Module: RubyGit::CommandLine::EncodingNormalizer

Defined in:
lib/ruby_git/command_line/encoding_normalizer.rb

Overview

Utility to normalize string encoding

Class Method Summary collapse

Class Method Details

.detect_encoding(str) ⇒ String

Detects the character encoding used to create a string or binary data

Detects the encoding of a string or return binary if it cannot be detected

Examples:

EncodingNormalizer.detect_encoding("Hello, world!") #=> "ascii"
EncodingNormalizer.detect_encoding("\xCB\xEF\xF1\xE5\xEC") #=> "ISO-8859-7"
EncodingNormalizer.detect_encoding("\xC0\xCC\xB0\xCD\xC0\xBA") #=> "EUC-KR"

Parameters:

  • str (String)

    the string to detect the encoding of

Returns:

  • (String)

    the detected encoding



22
23
24
# File 'lib/ruby_git/command_line/encoding_normalizer.rb', line 22

def self.detect_encoding(str)
  CharDet.detect(str)&.dig('encoding') || Encoding::BINARY.name
end

.normalize(str, normalize_to: Encoding::UTF_8.name) ⇒ String

Normalizes the encoding to normalize_to

Examples:

EncodingNormalizer.normalize("Hello, world!") #=> "Hello, world!"
EncodingNormalizer.normalize("\xCB\xEF\xF1\xE5\xEC") #=> "Λορεμ"
EncodingNormalizer.normalize("\xC0\xCC\xB0\xCD\xC0\xBA") #=> "이것은"

Parameters:

  • str (String)

    the string to normalize

  • normalize_to (String) (defaults to: Encoding::UTF_8.name)

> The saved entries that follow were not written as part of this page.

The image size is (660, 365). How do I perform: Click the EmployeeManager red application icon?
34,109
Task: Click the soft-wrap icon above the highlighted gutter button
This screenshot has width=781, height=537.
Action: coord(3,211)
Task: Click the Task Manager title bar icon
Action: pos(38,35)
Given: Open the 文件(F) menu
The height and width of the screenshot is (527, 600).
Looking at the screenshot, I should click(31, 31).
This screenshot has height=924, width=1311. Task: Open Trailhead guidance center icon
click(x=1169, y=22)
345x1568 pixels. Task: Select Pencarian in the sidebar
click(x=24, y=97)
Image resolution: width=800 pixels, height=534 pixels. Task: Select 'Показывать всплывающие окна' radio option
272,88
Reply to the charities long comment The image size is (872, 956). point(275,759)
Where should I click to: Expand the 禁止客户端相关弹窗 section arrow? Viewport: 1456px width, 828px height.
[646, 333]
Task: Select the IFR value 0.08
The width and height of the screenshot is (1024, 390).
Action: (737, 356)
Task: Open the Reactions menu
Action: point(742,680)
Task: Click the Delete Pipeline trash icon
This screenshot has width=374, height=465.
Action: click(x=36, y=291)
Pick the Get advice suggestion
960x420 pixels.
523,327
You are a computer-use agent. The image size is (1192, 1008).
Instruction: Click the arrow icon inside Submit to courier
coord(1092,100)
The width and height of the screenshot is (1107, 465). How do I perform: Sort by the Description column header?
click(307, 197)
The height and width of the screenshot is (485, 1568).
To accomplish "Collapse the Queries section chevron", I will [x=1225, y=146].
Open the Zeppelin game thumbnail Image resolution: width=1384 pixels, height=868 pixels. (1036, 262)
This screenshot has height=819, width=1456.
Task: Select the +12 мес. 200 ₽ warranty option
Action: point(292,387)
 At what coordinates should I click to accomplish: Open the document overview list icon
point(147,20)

    the name of the encoding to normalize to

Returns:

  • (String)

    the string with encoding converted to normalize_to

Raises:

  • (Encoding::UndefinedConversionError)

    if the string cannot be converted to the default encoding



40
41
42
43
44
45
46
47
48
# File 'lib/ruby_git/command_line/encoding_normalizer.rb', line 40

def self.normalize(str, normalize_to: Encoding::UTF_8.name)
  encoding_options = { invalid: :replace, undef: :replace }

  detected_encoding = detect_encoding(str)

  return str if str.valid_encoding? && detected_encoding == normalize_to

  str.encode(normalize_to, detected_encoding, **encoding_options)
end